## MA5851 A3 Web Crawler: Scraping the White House News Briefings
By Anthony Lighterness, jc244913

According to the White House Copyright Policy (please see https://www.whitehouse.gov/copyright/), the web-scraped press briefings for the purposes of this assignment are not copyright protected as stated: "*Pursuant to federal law, government-produced materials appearing on this site are not copyright protected. The United States Government may receive and hold copyrights transferred to it by assignment, bequest, or otherwise*."

The purpose of the web crawler presented here is to extract specific data items (date, title, style, category, and transcript) from each White House news briefing published on the official White House website (please see https://www.whitehouse.gov/news/). At the time of development, approximately 10 news briefings were available on each one of 835 pages. As such, we first extract the URL links of each one of these 6190 news briefings, which will then be used by the web scraper to extract relevant data items.

### Import Libraries

In [1]:
import sys
import time
import pandas as pd
from selenium import webdriver
from selenium.webdriver.common.by import By
from selenium.webdriver.support.ui import WebDriverWait
from selenium.webdriver.support import expected_conditions as EC
from selenium.common.exceptions import TimeoutException
#from selenium.common.exceptions import NoSuchElementException


### Initialise ChromeDriver and Extract URLs of Each Press Briefing

In [3]:
# Initialise ChromeDriver
driver_path = '/usr/local/bin/chromedriver'
driver = webdriver.Chrome(driver_path)
driver.get('https://www.whitehouse.gov/news/')
driver.implicitly_wait(1) # short waiting time

# Initialise empty URL list for Each News Briefing
briefing_list = []

# Please note, when subsequent press briefings are stored, the total page
# number may change, requiring adjustment for the range(n). At the time of
# development, 835 pages were available.
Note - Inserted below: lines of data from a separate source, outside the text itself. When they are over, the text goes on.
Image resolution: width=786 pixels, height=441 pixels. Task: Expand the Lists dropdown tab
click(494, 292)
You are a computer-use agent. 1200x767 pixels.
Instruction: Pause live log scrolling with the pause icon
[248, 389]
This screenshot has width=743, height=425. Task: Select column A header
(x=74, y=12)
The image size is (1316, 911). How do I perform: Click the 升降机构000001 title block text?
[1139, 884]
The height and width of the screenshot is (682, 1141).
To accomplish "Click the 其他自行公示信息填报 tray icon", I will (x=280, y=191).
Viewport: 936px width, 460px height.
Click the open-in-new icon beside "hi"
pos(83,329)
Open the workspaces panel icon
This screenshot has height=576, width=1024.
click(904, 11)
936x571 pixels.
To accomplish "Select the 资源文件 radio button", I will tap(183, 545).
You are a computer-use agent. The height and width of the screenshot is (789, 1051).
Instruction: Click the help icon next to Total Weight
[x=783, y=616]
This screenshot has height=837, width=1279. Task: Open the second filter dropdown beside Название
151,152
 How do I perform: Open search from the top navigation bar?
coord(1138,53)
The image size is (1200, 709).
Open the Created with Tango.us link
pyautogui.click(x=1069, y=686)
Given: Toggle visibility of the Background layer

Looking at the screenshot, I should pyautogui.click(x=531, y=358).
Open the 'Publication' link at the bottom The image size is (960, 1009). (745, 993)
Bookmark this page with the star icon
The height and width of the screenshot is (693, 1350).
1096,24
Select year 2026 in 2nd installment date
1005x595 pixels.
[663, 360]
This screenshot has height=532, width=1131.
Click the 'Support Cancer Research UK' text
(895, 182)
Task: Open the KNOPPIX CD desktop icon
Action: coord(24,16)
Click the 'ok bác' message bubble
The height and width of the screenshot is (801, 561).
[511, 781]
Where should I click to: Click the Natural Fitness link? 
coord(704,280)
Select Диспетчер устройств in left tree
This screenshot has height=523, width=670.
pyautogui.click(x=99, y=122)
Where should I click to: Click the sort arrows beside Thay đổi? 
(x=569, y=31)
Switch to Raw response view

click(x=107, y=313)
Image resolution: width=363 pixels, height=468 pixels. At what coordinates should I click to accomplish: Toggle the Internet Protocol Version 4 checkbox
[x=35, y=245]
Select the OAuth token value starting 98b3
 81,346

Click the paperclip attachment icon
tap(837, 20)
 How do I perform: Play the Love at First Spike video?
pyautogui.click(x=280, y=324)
A new reader can also reduce the range(n)
# to a smaller integer like 2 or 3 to see the web crawler in action.

for i in range(5):
    # Define the URL for each briefing on every page
    briefings = driver.find_elements_by_class_name('briefing-statement__title')
        
    # For each briefing URL, append to the initialised empty list.
    for i in briefings:
        briefing_list.append(i.find_element_by_css_selector('a').get_attribute('href'))
        
    # Define the next page button to be clicked to access all pages
    element = WebDriverWait(driver,5).until(EC.element_to_be_clickable((By.CLASS_NAME,'pagination__next')))
    driver.execute_script("return arguments[0].scrollIntoView();", element)
    # Click next page
    element.click()
    
driver.quit()


In [15]:
len(briefing_list)

6190

### Define Function to Extract Text Data

In [20]:
# Extract data for each news briefing
def extract_data(briefing_transcripts):
    # Initialise empty lists of variables to be extracted
    date = []
    category = []
    title = []
    transcript = []
    style = []

    # ---------- Extract Date ----------
    try:
        brief_date = driver.find_element_by_xpath('//*[@id="main-content"]/div[1]/div/div/p/time').text
        date.append(brief_date) 
    except:
        date.append("NaN")
    
    # -------- Extract Category --------
    # Some briefings lack a specific category, so if missing, input "NaN"
    try:
        brief_category = driver.find_element_by_xpath('//*[@id="main-content"]/div[1]/div/div/div/p/a').text
        category.append(brief_category) 
    except:
        category.append("NaN")
    
    # ------- Extract Style/Type --------
    # Some briefings lack a specific style/type, so if missing, input "NaN"
    try:
        brief_style = driver.find_element_by_class_name('page-header__section').text
        style.append(brief_style)
    except:
        style.append("NaN")
        
    # ---------- Extract Title ----------
    try:
        brief_title = driver.find_element_by_class_name('page-header__title').text
        title.append(brief_title)
    except:
        title.append("NaN")
        
    # -------- Extract Transcript -------
    brief_transcript = driver.find_element_by_css_selector('div.page-content__content.editor').text
    transcript.append(brief_transcript)

    # Append each extracted element/variable into a table
    briefing_transcripts.loc[len(briefing_transcripts)] = [date,title,style,category,url,transcript]
    return(briefing_transcripts)
    driver.quit()


### White House Press Briefing Web Crawl

In [23]:
# Measure time taken to extract text data
start = time.time()

# Ensure chromedriver path is set
driver_path = '/usr/local/bin/chromedriver'

# Initialise a data frame to receive extracted data
briefing_transcripts = pd.DataFrame(columns = ['date','title','style',
                                               'category','url','transcript'])

# Crawl through each briefing URL link
for link in briefing_list:
    url = str(link)
    
    # Activate driver
    driver = webdriver.Chrome(executable_path=driver_path) 
    
    # Try to extract text data, otherwise quit.
    try:
        driver.get(url)
        driver.implicitly_wait(2)
        briefing_transcripts = extract_data(briefing_transcripts)   
        driver.quit()        
    except:
        driver.quit()
        raise

# Output and save press briefing text data to an excel (xlsx) file
briefing_transcripts.to_excel('white_house_news.xlsx', 
                 index = None, header=True)

driver.quit()

end = time.time()
print(end - start)


22297.178542137146


In [47]:
# Python System Information 
print("Python version")
print (sys.version)
print("Version info.")
print (sys.version_info)


Python version
3.7.6 (default, Jan  8 2020, 13:42:34) 
[Clang 4.0.1 (tags/RELEASE_401/final)]
Version info.
sys.version_info(major=3, minor=7, micro=6, releaselevel='final', serial=0)


In [None]:
driver = webdriver.Chrome(executable_path="D:\\chromedriver.exe", 
                          service_args=["--verbose", "--log-path=D:\\qc1.log"])